Lang Analyzer

A set of analyzers aimed at analyzing specific language text. The following types are supported: arabic, armenian, basque, bulgarian, brazilian, catalan, chinese, cjk,, czech, danish, dutch, english, finnish, french, galician, german, greek**, persian, hindi, hungarian, indonesian, italian, norwegian, portuguese, romanian, russian**, spanish, swedish, turkish, thai.

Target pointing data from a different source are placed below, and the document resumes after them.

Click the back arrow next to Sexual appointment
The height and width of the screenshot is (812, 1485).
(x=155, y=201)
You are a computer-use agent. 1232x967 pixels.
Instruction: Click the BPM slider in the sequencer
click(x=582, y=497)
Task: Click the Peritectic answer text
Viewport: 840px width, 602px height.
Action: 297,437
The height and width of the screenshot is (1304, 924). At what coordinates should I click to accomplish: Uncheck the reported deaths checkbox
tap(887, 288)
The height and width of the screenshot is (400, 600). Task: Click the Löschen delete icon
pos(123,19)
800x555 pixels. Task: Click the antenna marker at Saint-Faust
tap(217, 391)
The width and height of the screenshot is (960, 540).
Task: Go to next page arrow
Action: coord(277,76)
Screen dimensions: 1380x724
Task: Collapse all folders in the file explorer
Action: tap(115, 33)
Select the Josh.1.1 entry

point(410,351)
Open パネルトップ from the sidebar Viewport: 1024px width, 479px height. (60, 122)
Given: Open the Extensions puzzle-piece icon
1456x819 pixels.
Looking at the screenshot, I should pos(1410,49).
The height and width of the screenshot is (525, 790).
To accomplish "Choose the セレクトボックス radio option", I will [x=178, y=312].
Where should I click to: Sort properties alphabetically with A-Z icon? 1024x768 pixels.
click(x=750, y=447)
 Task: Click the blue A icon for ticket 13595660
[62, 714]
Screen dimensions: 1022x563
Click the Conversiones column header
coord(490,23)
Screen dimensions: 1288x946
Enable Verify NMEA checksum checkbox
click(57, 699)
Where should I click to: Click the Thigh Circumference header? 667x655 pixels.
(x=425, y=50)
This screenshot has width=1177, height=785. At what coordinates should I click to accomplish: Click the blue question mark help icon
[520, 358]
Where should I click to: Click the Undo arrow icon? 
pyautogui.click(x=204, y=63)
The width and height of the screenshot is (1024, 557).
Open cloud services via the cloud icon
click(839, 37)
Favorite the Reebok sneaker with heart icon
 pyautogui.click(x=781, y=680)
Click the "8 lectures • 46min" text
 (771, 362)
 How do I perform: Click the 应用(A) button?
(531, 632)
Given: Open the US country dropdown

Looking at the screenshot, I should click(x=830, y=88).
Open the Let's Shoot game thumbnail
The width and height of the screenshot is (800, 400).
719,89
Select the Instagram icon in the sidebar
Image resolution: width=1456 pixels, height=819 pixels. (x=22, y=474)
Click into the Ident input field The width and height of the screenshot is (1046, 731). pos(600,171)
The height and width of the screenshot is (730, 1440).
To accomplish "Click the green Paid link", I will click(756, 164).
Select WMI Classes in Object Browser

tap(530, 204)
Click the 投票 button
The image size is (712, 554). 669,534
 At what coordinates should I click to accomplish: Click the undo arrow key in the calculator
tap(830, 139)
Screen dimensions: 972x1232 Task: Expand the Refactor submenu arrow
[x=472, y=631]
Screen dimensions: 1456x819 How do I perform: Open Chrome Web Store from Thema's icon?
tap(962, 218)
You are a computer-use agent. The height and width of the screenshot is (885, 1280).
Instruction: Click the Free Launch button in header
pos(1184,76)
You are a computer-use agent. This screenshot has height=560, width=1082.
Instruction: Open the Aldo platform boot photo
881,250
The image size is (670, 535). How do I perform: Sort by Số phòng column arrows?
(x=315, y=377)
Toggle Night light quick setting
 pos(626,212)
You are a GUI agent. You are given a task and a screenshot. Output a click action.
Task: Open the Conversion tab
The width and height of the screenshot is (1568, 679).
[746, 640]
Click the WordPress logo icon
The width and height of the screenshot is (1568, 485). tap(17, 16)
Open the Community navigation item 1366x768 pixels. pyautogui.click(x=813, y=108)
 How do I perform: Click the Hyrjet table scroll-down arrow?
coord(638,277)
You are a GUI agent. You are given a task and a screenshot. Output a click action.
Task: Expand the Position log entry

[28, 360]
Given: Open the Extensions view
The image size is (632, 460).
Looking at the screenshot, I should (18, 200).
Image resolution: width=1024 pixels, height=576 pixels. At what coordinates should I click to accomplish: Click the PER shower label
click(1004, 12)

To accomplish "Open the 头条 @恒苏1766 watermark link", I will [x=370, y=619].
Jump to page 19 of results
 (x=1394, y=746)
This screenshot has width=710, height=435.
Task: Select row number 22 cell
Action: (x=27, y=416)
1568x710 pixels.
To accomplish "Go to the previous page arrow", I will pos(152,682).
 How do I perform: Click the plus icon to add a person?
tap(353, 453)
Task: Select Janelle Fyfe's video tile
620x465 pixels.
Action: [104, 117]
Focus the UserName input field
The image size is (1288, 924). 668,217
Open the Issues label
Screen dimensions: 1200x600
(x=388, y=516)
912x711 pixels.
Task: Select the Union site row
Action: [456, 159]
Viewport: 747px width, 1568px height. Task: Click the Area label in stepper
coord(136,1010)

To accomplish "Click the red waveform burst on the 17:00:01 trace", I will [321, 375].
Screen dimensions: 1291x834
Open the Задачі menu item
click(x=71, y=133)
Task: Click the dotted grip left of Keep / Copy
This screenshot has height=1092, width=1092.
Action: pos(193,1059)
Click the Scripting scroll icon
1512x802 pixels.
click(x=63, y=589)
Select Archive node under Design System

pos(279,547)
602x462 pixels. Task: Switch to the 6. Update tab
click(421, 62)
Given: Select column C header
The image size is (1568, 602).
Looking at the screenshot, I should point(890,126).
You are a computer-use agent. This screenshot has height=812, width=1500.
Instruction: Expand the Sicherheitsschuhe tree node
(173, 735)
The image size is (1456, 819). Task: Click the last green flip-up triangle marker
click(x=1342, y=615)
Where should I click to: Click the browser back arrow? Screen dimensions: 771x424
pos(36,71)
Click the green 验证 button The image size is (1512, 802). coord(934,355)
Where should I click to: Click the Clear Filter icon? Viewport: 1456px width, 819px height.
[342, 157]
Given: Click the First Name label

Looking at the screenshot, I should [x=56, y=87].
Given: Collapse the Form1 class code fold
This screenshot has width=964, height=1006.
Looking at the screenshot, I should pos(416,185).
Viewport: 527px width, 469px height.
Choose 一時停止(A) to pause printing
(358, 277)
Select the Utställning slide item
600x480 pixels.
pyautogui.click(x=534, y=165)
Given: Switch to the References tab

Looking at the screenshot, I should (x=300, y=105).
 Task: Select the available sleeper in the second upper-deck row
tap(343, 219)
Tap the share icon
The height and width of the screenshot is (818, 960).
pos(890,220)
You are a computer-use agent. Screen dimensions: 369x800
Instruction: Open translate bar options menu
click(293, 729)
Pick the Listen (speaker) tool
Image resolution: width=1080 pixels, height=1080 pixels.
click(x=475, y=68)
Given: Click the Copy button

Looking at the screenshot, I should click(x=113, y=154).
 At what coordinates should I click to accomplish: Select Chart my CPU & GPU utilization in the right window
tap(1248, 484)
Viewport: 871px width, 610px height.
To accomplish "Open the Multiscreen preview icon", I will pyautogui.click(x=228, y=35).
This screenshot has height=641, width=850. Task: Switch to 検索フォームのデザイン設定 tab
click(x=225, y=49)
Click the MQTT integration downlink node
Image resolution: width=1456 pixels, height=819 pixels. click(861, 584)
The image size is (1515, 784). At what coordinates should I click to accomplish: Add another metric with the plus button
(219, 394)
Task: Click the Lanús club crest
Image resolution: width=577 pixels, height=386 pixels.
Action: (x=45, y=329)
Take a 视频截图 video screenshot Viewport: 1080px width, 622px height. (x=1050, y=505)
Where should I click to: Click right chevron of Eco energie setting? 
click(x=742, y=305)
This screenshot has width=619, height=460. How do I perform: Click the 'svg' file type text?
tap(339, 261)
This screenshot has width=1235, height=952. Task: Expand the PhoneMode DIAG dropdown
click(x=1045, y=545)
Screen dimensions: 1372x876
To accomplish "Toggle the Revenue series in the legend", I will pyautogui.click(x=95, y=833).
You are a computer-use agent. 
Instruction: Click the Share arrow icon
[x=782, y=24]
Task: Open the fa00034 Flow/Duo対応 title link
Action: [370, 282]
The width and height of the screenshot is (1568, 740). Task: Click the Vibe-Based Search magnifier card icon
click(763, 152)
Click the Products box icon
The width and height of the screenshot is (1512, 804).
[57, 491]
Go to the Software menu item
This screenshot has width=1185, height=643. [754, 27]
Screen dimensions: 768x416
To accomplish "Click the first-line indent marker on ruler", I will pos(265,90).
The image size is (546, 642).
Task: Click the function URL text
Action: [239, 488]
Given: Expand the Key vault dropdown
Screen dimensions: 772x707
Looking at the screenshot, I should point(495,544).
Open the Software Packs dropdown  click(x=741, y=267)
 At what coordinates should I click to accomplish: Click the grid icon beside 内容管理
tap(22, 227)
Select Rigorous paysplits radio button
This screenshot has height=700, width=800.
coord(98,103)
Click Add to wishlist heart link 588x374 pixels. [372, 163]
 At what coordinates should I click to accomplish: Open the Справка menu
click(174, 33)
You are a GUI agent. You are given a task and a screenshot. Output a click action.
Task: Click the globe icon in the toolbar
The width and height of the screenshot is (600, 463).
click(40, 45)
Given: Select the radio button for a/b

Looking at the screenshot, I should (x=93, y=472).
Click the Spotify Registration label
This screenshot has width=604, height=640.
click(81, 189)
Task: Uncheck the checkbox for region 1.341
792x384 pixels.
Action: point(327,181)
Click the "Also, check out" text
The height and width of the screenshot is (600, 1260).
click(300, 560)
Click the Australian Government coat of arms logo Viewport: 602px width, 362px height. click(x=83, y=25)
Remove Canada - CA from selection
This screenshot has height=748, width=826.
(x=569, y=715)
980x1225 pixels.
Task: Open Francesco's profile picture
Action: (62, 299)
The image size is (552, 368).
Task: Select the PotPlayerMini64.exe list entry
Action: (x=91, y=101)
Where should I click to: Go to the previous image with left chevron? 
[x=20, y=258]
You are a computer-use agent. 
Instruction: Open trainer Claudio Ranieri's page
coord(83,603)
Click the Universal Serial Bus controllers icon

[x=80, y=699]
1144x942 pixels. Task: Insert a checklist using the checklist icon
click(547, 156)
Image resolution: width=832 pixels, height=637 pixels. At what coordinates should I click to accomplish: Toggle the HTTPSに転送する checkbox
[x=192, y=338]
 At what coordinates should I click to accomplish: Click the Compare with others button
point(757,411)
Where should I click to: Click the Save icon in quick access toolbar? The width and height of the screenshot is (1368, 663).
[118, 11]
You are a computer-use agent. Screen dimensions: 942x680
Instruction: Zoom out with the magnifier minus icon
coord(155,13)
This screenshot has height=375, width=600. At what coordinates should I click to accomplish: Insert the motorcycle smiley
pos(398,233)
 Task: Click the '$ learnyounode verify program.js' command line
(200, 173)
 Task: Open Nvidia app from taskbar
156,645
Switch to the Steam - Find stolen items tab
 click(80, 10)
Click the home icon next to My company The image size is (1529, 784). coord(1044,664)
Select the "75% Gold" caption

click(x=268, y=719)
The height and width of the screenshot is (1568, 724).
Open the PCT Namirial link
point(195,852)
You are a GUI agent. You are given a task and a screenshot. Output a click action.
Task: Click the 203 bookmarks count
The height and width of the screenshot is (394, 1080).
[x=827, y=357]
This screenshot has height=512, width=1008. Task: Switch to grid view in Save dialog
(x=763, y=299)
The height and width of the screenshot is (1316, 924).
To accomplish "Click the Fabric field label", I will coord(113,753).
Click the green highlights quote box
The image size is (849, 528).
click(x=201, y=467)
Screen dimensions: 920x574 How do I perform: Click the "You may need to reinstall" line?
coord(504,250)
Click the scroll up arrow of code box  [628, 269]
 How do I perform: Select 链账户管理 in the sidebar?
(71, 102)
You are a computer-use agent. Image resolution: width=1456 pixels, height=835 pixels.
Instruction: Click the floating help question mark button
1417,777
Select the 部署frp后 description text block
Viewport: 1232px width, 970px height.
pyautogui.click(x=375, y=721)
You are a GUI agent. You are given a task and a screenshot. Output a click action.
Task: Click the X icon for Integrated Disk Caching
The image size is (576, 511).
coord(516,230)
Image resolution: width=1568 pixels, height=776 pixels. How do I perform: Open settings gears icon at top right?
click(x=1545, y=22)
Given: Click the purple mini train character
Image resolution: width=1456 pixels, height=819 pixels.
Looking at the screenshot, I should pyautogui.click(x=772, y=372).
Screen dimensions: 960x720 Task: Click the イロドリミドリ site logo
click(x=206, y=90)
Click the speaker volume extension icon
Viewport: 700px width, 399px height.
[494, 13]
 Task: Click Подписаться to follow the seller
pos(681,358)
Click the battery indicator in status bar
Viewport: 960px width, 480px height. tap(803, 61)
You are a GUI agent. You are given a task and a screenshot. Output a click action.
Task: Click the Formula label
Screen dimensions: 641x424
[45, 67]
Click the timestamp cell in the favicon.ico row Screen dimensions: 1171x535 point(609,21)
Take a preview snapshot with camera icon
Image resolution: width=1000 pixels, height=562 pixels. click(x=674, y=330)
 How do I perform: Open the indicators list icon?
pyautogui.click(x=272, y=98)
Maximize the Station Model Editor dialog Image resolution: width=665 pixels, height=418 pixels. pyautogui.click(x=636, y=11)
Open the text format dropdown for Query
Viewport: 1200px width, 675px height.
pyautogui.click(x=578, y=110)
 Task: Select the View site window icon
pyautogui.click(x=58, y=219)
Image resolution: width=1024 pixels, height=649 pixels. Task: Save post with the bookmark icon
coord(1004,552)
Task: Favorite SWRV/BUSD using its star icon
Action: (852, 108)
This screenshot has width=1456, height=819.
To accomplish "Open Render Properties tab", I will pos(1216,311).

All analyzers support setting custom stopwords either internally in the config, or by using an external stopwords file by setting stopwords_path.

Arabic Analyzer

The arabic analyzer is built on top of arabic_letter tokenizer, and lowercase, stop, arabic_normalizer and arabic_stem filters.

Brazilian Analyzer

The brazilian analyzer is built on top of standard tokenizer, and lowercase, standard, stop, and brazilian_stem filters.

Chinese Analyzer

The chinese analyzer is built on top of chinese tokenizer and chinese filter.

Cjk Analyzer

The cjk analyzer is built on top of cjk tokenizer and stop filter.

Czech Analyzer

The czech analyzer is built on top of standard tokenizer, and standard, lowercase, stop and czech_stem filters. It comes with default stopwords but they can be set.

Dutch Analyzer

The dutch analyzer is built on top of standard tokenizer, and standard, stop and dutch_stem filters.

French Analyzer

p .The french analyzer is built on top of standard tokenizer, and standard, stop, french_stem and lowercase filters.

German Analyzer

The german analyzer is built on top of standard tokenizer, and standard, lowercase, stop, german_stem filters.

Greek Analyzer

The greek analyzer is built on top of standard tokenizer, and greek_lowercase, stop filters.

Persian Analyzer

The persian analyzer is built on top of arabic_letter tokenizer and lowercase, arabic_normalization, persian_normalization and stop filters.

Russian Analyzer

The russian analyzer is built on top of russian_letter tokenizer and lowercase, stop and russian_stem filters. It comes with default stopwords but they can be set.

Thai Analyzer

The thai analyzer is built on top of standard tokenizer, and standard, thai_word, stop filters.